→ **Task brief**
Give back exactly the lines starting at the one with "Where should I" and ending at the last line of the data below. Pictures are not part of the copy.

Pixel coordinate grounding data
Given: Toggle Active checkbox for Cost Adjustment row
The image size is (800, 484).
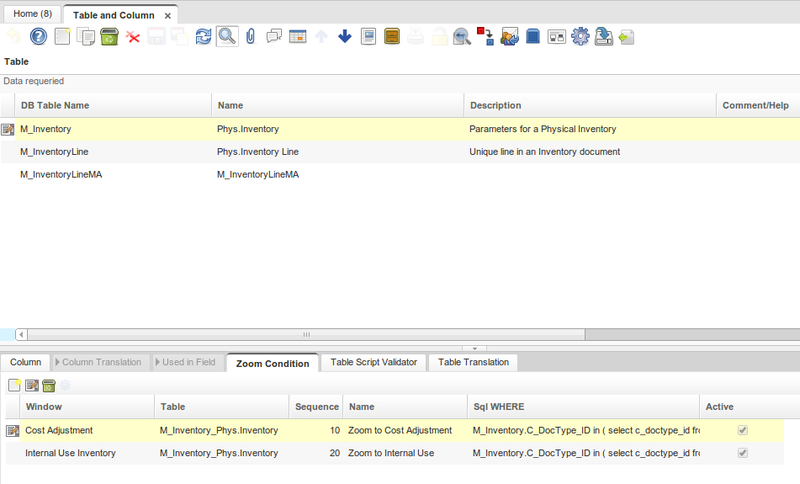Looking at the screenshot, I should click(741, 430).
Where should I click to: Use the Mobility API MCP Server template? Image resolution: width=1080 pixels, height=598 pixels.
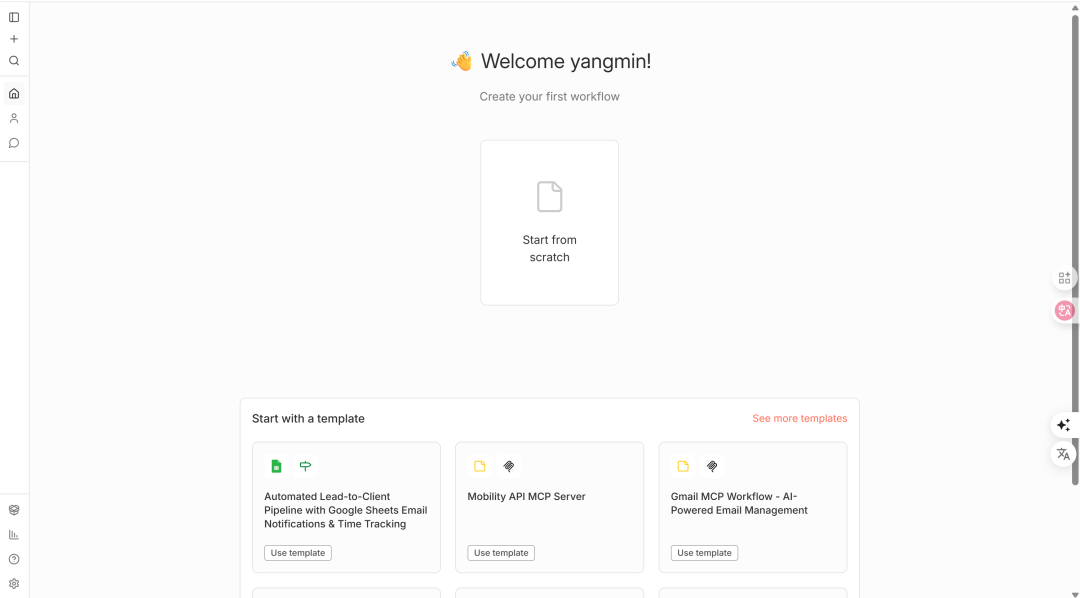pos(501,553)
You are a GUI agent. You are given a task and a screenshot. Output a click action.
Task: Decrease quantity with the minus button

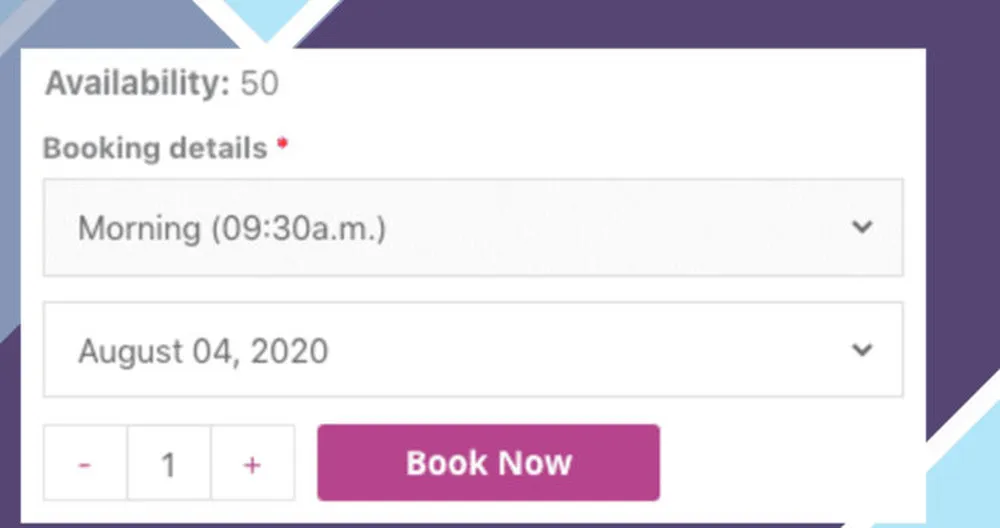[x=85, y=464]
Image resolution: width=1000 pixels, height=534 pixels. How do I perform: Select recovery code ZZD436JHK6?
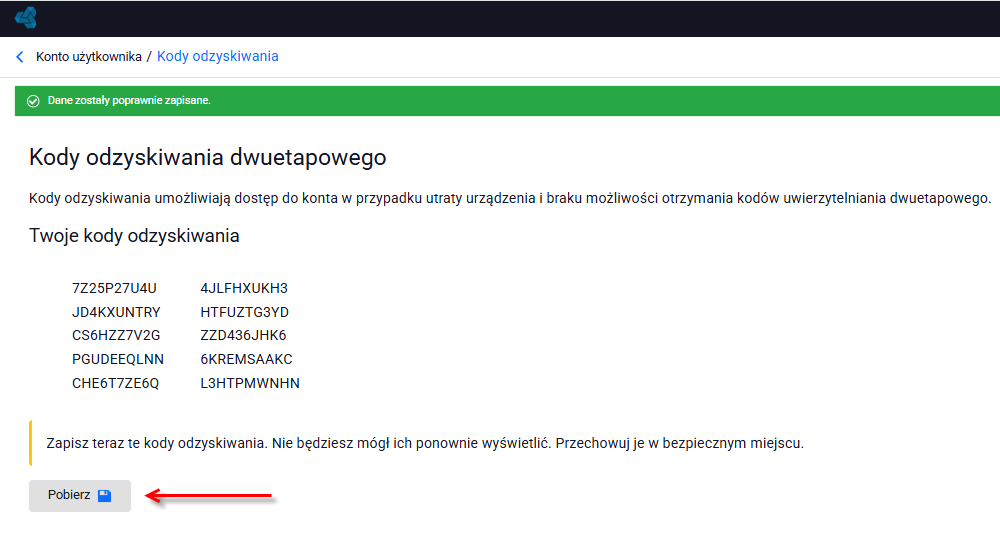click(x=244, y=336)
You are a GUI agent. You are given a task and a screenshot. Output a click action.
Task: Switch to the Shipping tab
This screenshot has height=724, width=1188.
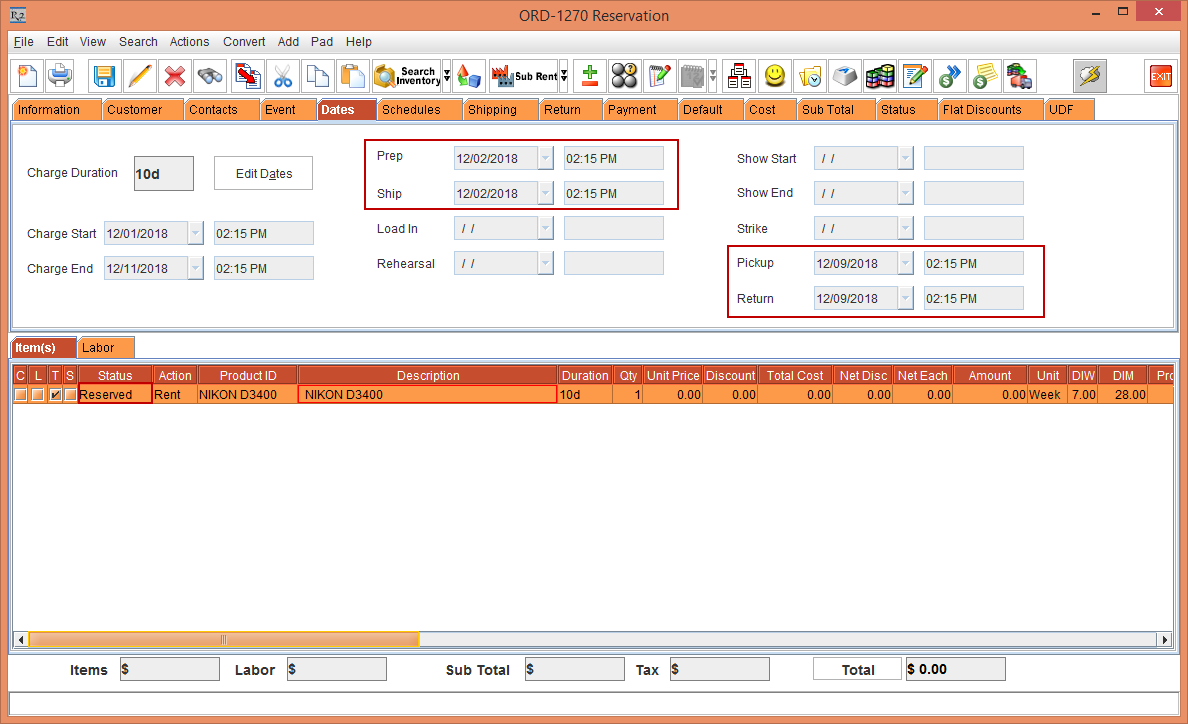point(492,110)
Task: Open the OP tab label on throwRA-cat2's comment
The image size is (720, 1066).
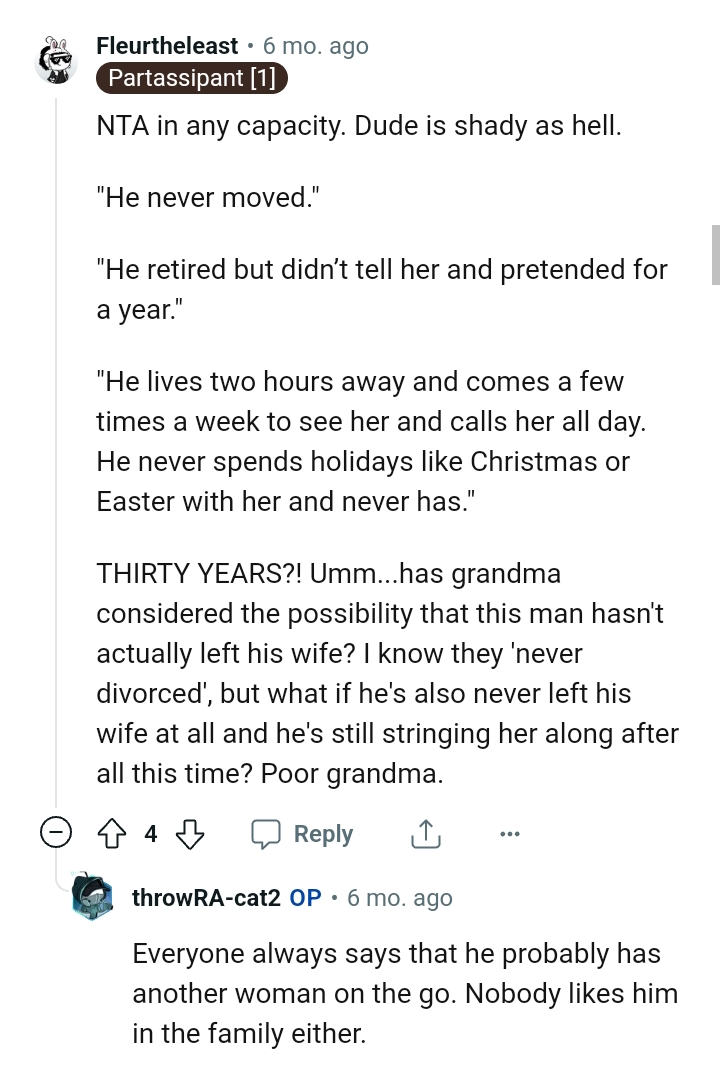Action: coord(305,898)
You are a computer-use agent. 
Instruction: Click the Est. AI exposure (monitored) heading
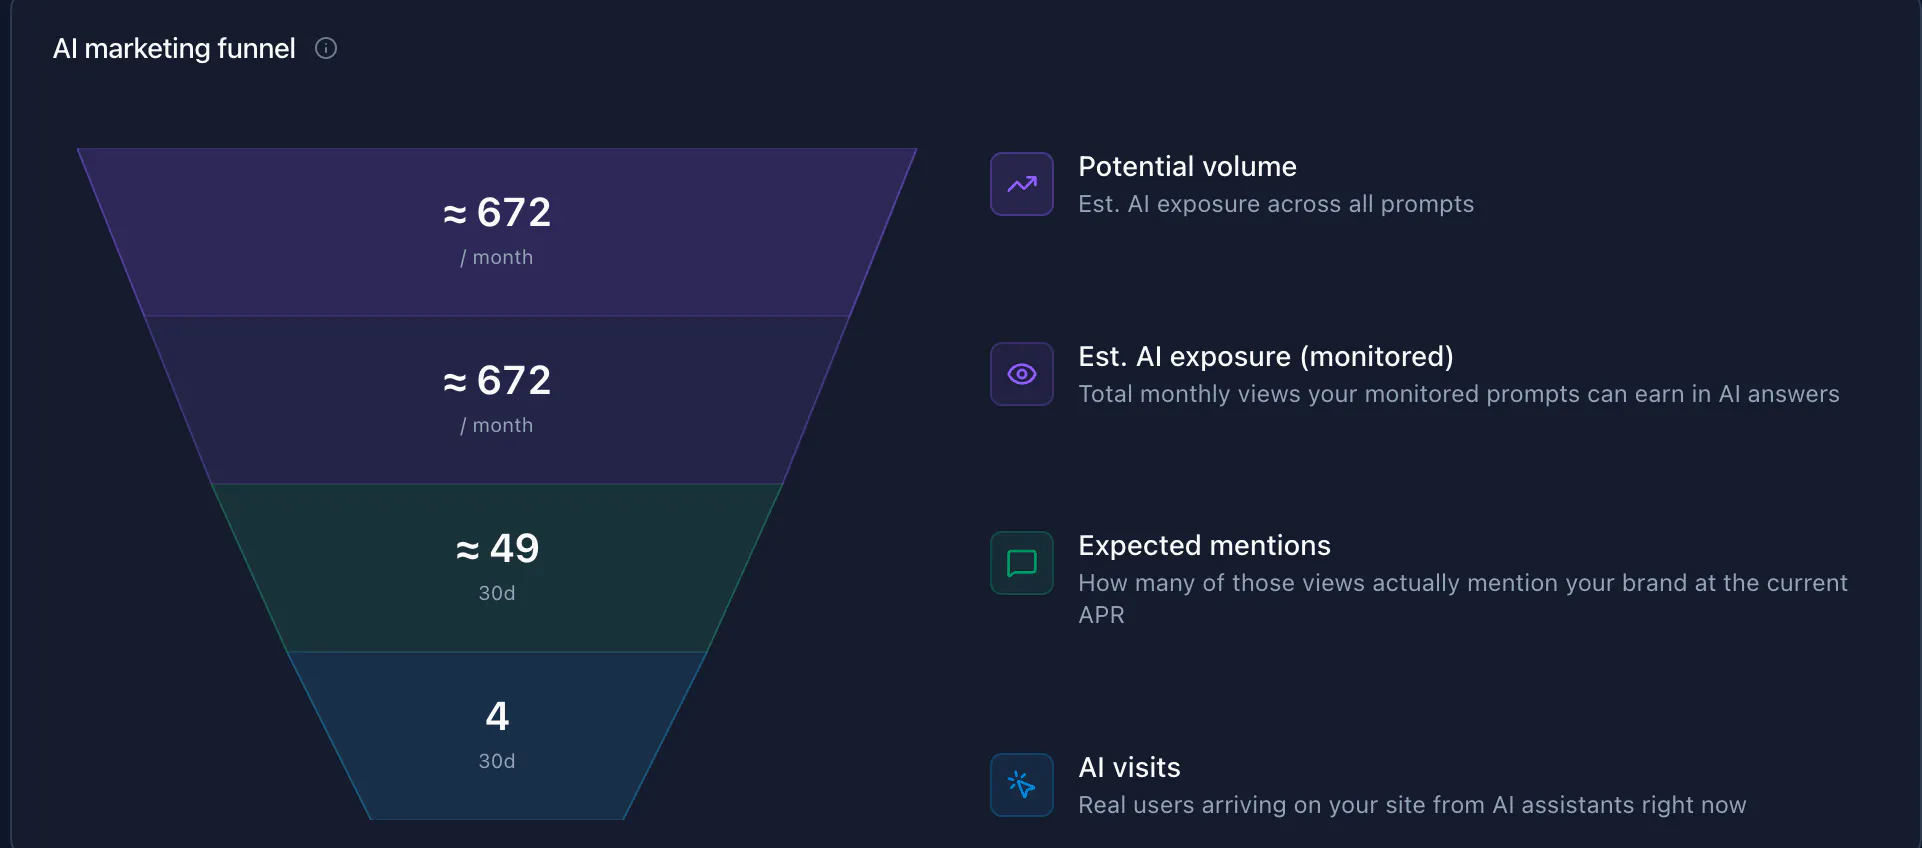pyautogui.click(x=1266, y=356)
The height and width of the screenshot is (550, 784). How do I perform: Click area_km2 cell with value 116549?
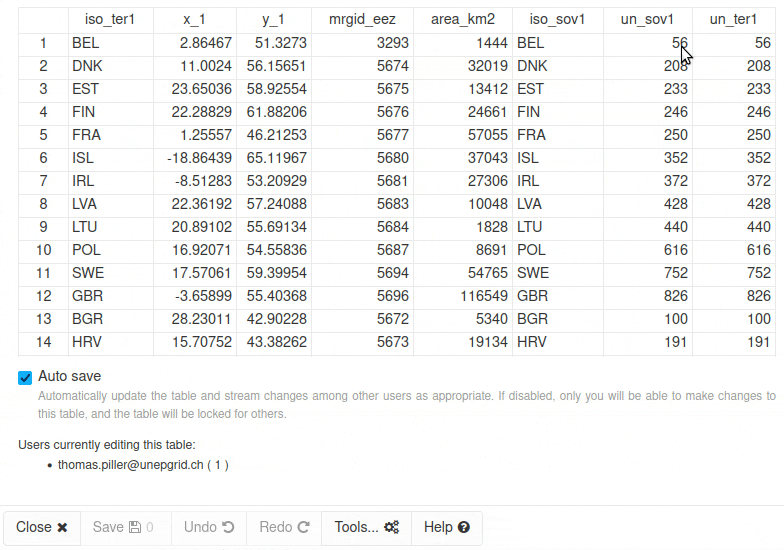(x=462, y=296)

→ **Answer to this problem**
Where should I click to: Use the Mobility API MCP Server template? Image resolution: width=1080 pixels, height=598 pixels.
pos(501,553)
You are a GUI agent. You are given a task and a screenshot. Output a click action.
Task: Decrease quantity with the minus button

[x=85, y=464]
Image resolution: width=1000 pixels, height=534 pixels. How do I perform: Select recovery code ZZD436JHK6?
click(x=244, y=336)
You are a GUI agent. You are given a task and a screenshot. Output a click action.
Task: Switch to the Shipping tab
This screenshot has height=724, width=1188.
point(492,110)
Task: Open the OP tab label on throwRA-cat2's comment
The image size is (720, 1066).
Action: coord(305,898)
You are a computer-use agent. 
Instruction: Click the Est. AI exposure (monitored) heading
pyautogui.click(x=1266, y=356)
The height and width of the screenshot is (550, 784). How do I perform: Click area_km2 cell with value 116549?
(x=462, y=296)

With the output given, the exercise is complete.